§ **Assignment**: Scan the entries for the word "Viewport" and return every line that has it.

§ **Entries provided**:
━━━━━━━━━━━━━━━━━━━━━━━━━━━━━━
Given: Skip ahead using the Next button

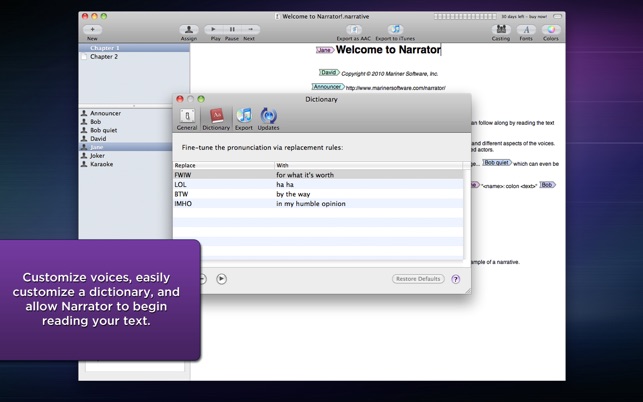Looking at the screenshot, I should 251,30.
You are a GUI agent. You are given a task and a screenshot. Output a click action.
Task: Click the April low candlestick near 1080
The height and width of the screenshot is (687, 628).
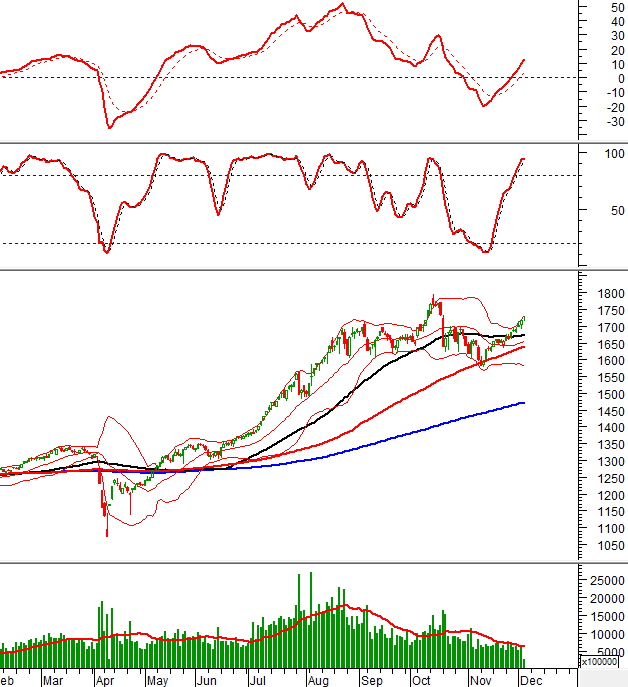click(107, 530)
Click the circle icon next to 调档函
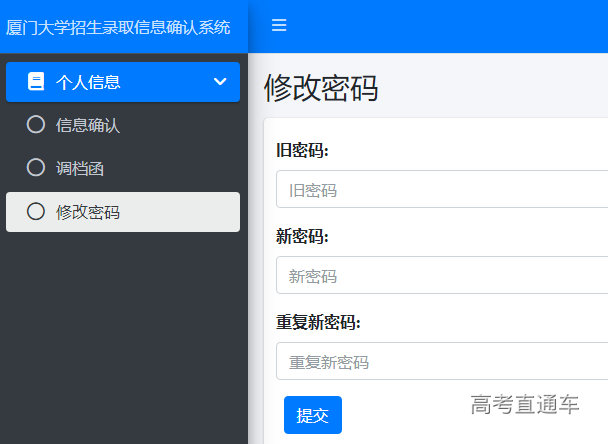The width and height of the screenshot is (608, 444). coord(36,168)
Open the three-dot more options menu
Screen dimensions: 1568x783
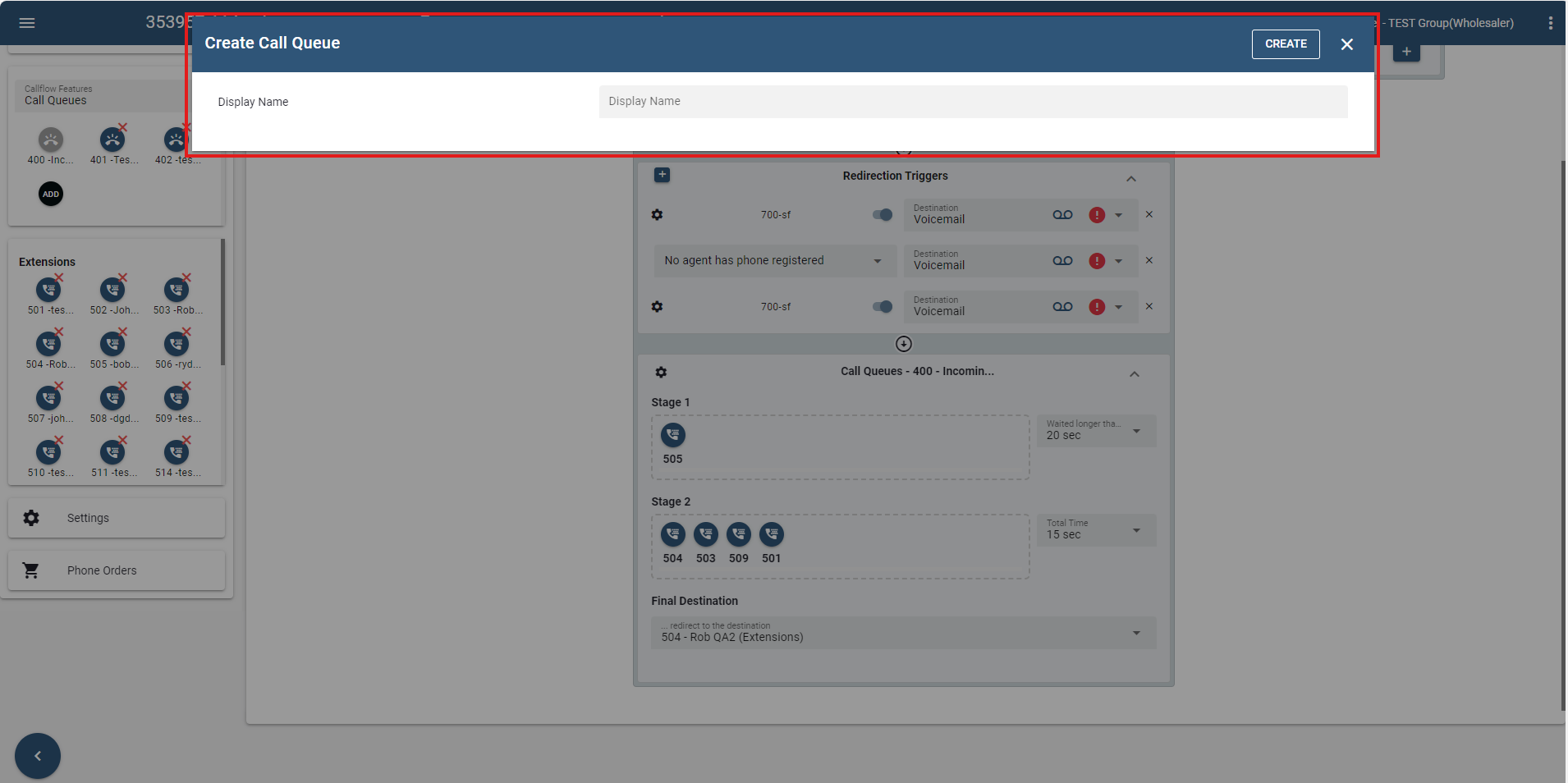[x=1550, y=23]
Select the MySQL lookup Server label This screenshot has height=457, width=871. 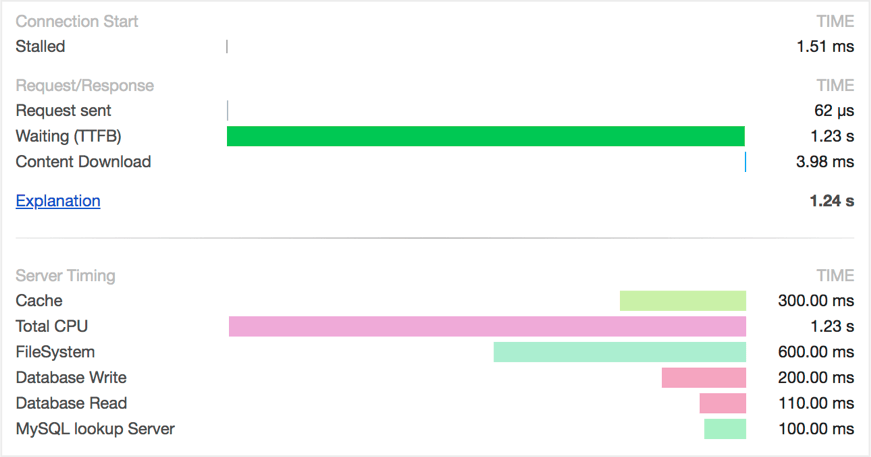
━━━━━━━━━━━━━━━━━━━━━━━━━━━━━━
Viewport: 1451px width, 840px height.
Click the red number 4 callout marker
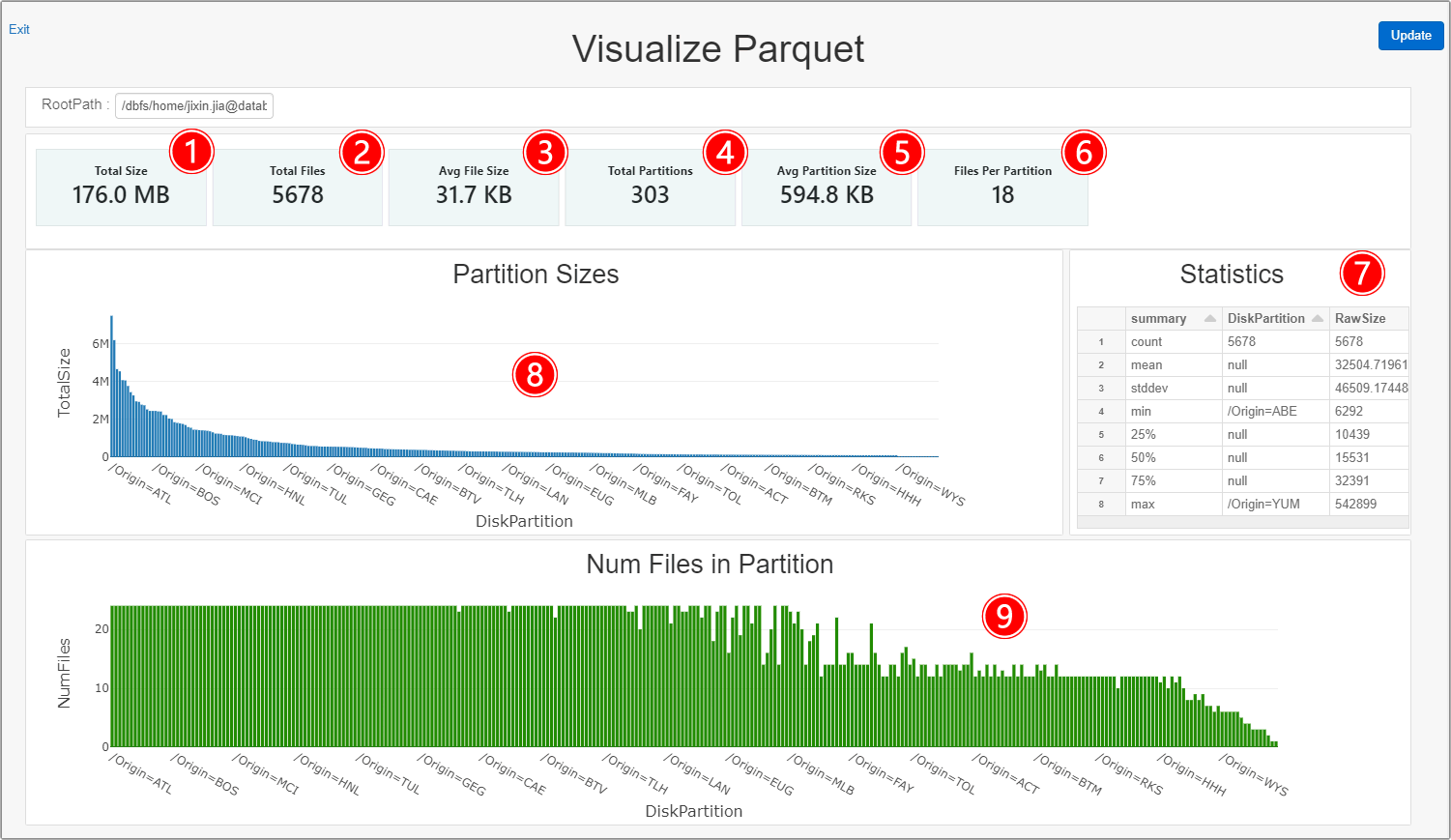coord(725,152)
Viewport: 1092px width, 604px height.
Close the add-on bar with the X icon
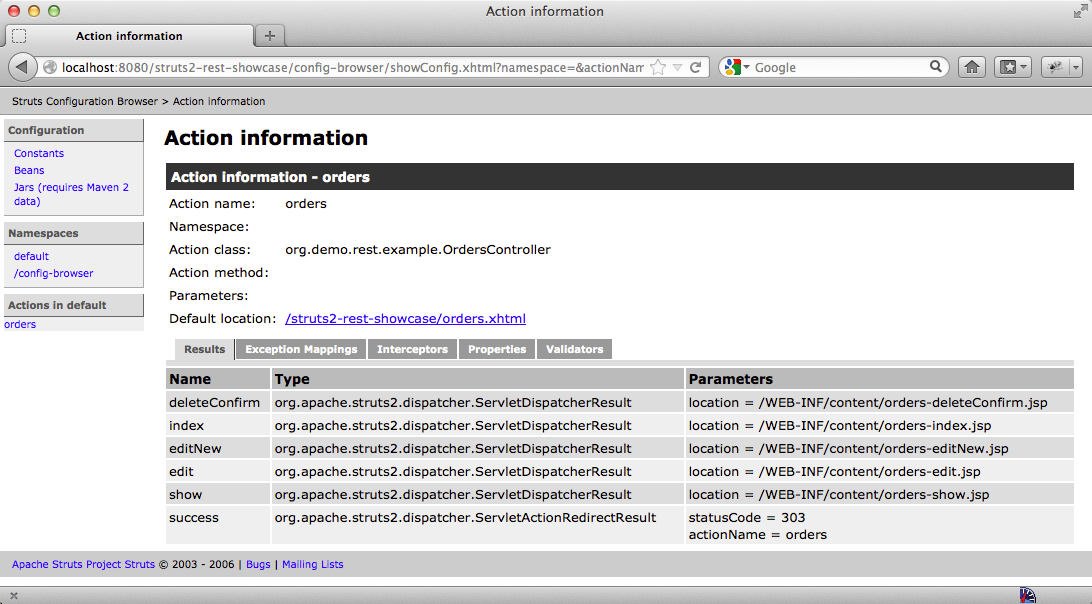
━━━━━━━━━━━━━━━━━━━━━━━━━━━━━━
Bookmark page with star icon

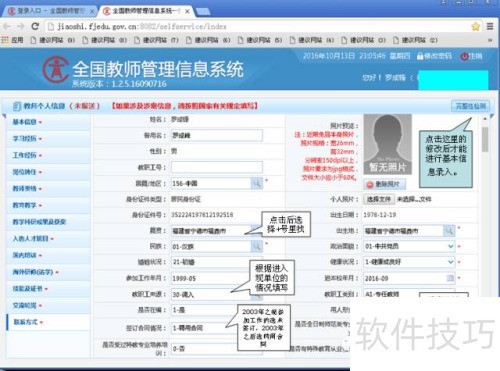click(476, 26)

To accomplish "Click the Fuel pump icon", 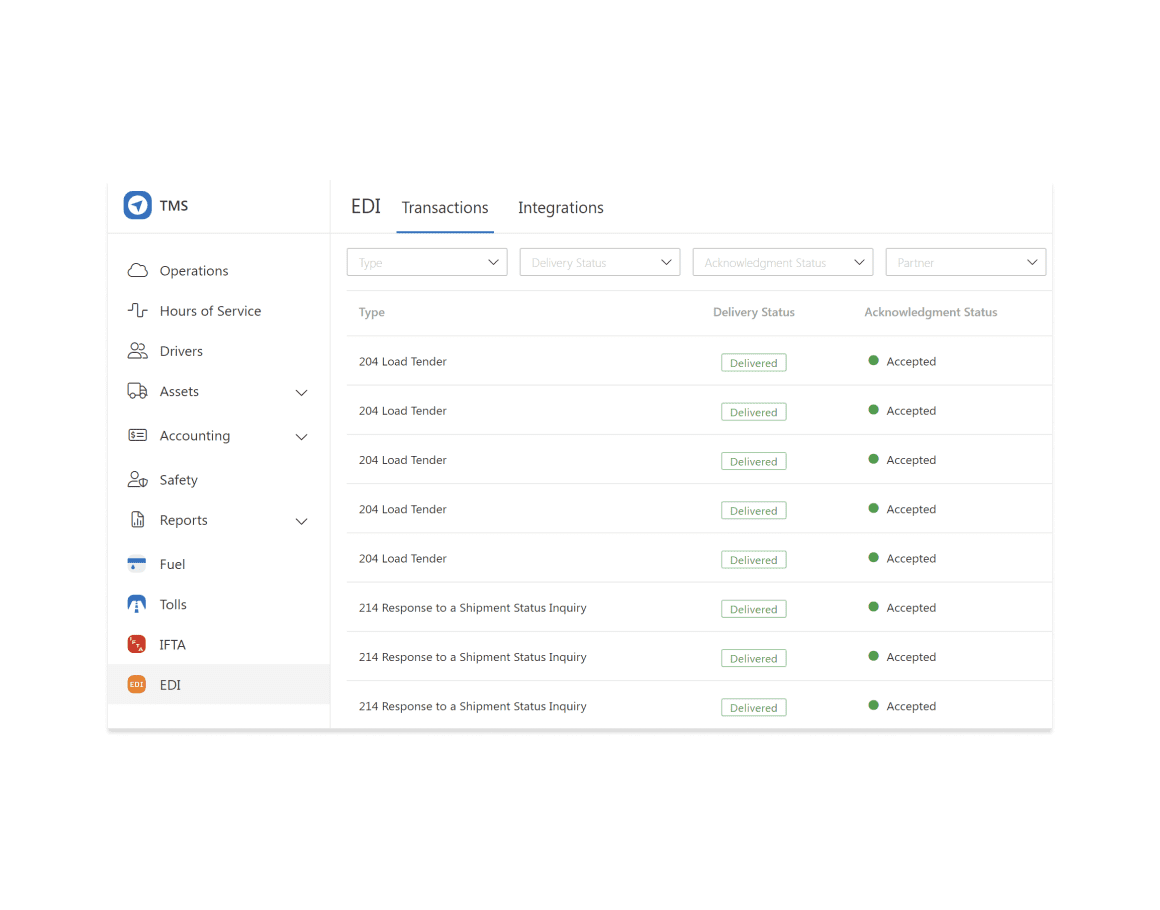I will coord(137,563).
━━━━━━━━━━━━━━━━━━━━━━━━━━━━━━
§ **Solution below**:
Viewport: 1451px width, 840px height.
Viewport: 1092px width, 604px height.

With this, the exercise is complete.